Qu’est-ce qu’une démocratie ? Voilà une question qui peut paraitre étrange à qui vit dans une Belgique caractérisée par un régime particulièrement stable et réputé démocratique. Pourtant, à la lecture des analyses et commentaires relatifs aux récentes grèves, le doute s’instille quant à la compréhension de ce système, non seulement par le citoyen lambda, mais aussi par certains journalistes […]
Qu’est-ce qu’une démocratie ? Voilà une question qui peut paraitre étrange à qui vit dans une Belgique caractérisée par un régime particulièrement stable et réputé démocratique. Pourtant, à la lecture des analyses et commentaires relatifs aux récentes grèves, le doute s’instille quant à la compréhension de ce système, non seulement par le citoyen lambda, mais aussi par certains journalistes et politiques.
Il ne s’agit pas ici de prendre position dans l’affrontement qui se joue autour de la politique des gouvernements fédéral et (dans une moindre mesure) régionaux ou communautaires1, mais bien de s’interroger sur la manière dont celui-ci se voit de manière récurrente dénoncé comme antidémocratique.
Le gouvernement en place est démocratiquement élu
Un premier argument que l’on entend de manière récurrente est celui selon lequel la contestation de l’action d’un « gouvernement démocratiquement élu » serait inacceptable. Outre le fait que le gouvernement n’est pas élu, mais nommé par le Roi et confirmé par un vote de confiance des Chambres, le caractère démocratiquement légitime d’un gouvernement n’empêche pas de lui opposer une résistance.
Ce caractère du gouvernement découle de sa constitution au cours d’un processus conforme au droit public et n’est pas contesté par le monde syndical. Il est un fait certain que les dernières élections législatives ont été libres, se sont déroulées de manière satisfaisante et que le gouvernement en place n’est en rien putschiste. Le droit du gouvernement à gouverner est donc incontestable.
S’il n’y a donc pas lieu de dénoncer la légitimité démocratique du gouvernement, il n’est pas davantage acceptable de réduire la démocratie à l’instauration du règne sans partage d’une équipe gouvernementale. Car la démocratie ne se limite nullement aux élections et encore moins à la désignation indirecte d’un exécutif qu’il conviendrait ensuite de laisser agir sans protester. Les lamentations à propos de la dépolitisation des citoyens, du fossé entre eux et les politiques furent suffisamment constantes au cours des dernières décennies pour qu’on se réjouisse des récents sursauts d’implication. Rappelons au passage que les terribles mesures de dégressivité des allocations de chômage décidées par le gouvernement précédent et qui vont faire passer des milliers de personnes sous le seuil de pauvreté n’ont provoqué que peu de remous. N’est-ce pas de cela qu’il convient de s’affliger, plutôt que de la mobilisation actuelle ?

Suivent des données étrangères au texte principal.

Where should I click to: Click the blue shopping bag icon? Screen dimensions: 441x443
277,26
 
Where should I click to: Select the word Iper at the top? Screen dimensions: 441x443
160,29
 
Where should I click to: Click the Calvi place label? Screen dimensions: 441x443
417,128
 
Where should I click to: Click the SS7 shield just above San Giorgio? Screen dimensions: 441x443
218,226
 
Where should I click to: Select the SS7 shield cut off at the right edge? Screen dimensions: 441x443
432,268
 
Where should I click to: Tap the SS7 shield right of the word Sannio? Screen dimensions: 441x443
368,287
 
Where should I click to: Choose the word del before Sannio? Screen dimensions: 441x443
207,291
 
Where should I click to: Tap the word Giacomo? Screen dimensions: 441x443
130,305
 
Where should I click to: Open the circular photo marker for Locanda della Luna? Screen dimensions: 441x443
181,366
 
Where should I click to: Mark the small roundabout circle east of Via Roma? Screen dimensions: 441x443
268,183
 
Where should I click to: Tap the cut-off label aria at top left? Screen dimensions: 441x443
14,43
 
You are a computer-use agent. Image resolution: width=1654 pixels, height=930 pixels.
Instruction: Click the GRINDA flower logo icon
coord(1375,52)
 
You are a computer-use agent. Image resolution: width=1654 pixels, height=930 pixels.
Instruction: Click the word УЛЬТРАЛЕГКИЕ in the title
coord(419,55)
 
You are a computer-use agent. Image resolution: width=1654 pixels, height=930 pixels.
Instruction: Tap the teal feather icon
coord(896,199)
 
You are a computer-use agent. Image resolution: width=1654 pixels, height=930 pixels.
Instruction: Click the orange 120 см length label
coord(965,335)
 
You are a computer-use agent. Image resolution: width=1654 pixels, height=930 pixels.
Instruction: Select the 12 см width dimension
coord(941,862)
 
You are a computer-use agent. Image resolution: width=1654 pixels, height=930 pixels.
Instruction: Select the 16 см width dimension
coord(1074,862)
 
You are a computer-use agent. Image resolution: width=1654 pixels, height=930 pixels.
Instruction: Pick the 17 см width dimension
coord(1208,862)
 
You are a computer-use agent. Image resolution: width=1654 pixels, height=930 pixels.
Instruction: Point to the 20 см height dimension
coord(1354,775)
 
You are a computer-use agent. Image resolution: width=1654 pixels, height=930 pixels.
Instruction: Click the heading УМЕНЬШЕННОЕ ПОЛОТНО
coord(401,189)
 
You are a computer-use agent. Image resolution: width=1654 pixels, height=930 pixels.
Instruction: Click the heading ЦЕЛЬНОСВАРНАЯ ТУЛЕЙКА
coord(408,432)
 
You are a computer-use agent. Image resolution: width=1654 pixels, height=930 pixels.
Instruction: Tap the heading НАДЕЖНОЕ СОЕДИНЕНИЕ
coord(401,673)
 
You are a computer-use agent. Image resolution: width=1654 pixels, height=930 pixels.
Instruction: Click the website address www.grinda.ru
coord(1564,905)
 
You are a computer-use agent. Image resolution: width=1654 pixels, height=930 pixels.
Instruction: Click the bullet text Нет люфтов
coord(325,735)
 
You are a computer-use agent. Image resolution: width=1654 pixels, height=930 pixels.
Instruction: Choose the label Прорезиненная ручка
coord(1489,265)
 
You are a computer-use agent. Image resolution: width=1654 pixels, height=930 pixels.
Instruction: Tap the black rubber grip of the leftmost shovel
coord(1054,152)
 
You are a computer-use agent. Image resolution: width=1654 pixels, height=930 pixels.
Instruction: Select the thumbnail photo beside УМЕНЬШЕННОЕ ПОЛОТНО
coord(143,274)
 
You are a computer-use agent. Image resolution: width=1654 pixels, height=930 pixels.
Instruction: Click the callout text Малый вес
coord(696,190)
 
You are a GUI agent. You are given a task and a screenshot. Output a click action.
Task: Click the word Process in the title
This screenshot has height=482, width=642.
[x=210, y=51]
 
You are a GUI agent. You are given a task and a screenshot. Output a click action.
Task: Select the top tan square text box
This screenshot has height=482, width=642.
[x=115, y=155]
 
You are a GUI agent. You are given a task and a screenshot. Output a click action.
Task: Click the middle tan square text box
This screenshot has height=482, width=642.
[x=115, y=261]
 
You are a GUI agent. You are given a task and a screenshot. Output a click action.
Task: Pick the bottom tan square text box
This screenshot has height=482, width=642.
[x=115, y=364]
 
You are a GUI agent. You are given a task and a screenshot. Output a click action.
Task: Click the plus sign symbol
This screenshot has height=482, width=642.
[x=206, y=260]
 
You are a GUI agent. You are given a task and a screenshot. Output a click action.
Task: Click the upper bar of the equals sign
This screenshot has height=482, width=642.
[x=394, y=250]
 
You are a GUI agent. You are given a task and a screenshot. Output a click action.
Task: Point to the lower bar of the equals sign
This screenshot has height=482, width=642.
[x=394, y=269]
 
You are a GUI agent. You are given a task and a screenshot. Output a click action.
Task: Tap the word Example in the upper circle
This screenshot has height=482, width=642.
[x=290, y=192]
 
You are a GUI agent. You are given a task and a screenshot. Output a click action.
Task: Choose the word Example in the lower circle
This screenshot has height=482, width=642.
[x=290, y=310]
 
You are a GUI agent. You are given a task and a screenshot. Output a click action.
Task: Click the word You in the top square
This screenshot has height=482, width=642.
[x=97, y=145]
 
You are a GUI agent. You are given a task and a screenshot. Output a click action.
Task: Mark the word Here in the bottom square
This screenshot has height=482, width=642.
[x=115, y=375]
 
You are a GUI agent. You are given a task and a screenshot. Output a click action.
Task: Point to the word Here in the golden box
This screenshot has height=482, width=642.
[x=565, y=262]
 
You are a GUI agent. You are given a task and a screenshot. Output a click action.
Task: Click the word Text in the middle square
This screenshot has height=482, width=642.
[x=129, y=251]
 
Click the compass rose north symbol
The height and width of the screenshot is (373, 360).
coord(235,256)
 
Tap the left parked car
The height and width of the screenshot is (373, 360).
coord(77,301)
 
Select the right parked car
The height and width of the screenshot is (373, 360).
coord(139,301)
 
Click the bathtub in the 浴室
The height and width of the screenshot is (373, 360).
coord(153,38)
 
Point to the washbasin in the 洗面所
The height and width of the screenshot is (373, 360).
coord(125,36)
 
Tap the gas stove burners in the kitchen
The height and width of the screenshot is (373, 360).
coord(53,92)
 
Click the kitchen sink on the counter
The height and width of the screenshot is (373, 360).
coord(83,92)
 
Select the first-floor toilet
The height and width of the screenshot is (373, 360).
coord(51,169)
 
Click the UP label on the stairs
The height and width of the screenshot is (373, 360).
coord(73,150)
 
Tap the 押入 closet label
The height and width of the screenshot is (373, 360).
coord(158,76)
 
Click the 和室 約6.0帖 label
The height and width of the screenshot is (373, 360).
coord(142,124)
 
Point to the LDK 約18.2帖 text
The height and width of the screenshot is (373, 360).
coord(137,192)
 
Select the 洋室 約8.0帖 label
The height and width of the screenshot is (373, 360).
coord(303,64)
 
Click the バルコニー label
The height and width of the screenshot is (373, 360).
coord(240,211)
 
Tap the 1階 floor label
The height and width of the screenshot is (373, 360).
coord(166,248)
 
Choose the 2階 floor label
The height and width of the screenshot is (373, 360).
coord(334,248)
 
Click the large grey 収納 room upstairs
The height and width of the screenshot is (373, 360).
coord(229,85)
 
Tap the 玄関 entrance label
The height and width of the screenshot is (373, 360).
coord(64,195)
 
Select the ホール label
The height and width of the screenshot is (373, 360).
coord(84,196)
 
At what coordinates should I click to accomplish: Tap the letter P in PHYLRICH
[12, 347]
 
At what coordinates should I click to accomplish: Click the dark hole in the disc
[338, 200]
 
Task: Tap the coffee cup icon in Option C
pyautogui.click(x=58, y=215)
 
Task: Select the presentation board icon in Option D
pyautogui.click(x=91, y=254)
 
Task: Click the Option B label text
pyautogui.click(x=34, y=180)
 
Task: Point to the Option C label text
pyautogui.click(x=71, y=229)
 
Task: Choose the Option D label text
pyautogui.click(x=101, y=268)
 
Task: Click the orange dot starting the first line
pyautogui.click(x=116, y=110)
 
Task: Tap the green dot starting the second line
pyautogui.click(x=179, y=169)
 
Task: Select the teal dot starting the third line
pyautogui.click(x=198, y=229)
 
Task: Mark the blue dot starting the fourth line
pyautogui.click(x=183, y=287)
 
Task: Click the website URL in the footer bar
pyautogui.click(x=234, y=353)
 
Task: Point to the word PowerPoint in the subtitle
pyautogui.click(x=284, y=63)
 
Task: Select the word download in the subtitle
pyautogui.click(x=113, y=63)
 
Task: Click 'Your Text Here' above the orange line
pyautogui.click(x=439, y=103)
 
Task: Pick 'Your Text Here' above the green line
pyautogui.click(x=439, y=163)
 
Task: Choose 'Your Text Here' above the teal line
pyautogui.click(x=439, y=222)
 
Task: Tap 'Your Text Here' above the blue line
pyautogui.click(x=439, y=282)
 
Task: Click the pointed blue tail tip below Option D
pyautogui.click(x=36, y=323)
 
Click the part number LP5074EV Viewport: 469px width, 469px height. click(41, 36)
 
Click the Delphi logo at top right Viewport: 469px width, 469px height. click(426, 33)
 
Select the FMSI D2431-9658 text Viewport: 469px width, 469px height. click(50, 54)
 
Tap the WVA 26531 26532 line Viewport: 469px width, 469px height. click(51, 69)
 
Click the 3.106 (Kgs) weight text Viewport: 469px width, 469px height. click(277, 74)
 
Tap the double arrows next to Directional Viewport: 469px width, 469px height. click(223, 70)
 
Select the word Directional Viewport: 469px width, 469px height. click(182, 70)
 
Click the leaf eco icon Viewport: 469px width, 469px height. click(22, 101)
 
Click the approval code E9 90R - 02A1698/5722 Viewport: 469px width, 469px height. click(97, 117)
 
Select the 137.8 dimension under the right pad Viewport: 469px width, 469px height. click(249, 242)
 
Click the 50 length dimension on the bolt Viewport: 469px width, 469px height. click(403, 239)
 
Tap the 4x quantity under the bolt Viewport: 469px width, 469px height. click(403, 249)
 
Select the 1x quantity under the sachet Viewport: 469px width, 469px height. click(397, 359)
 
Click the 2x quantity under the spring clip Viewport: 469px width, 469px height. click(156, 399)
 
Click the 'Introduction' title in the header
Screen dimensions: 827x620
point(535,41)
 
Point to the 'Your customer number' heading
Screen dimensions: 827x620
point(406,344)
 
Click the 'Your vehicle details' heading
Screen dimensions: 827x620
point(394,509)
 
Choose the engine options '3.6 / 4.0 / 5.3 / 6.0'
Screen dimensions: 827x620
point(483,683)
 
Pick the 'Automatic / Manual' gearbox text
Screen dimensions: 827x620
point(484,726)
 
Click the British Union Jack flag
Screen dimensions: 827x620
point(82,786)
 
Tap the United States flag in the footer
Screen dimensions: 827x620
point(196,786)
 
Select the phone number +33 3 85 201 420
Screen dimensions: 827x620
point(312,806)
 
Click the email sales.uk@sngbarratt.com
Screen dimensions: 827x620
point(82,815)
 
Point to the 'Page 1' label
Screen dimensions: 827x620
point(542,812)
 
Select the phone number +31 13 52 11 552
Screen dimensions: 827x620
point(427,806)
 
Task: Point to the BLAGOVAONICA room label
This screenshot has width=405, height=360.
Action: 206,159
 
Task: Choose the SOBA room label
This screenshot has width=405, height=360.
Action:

La démocratie, un écheveau de pouvoirs
Il semble en fait que nombreux sont ceux qui se sont laissé convaincre que la démocratie se réduisait à des élections dont le résultat, pour incontestable qu’il puisse être, devait être interprété comme un blanc-seing. Or, une démocratie qui se réduirait à l’organisation cyclique de scrutins serait bel et bien morte.
En effet, penser que l’on peut fonder une société démocratique sur son seul gouvernement démocratique par les institutions étatiques revient à ignorer un élément essentiel : le fait que toute société ouverte est un écheveau de pouvoirs.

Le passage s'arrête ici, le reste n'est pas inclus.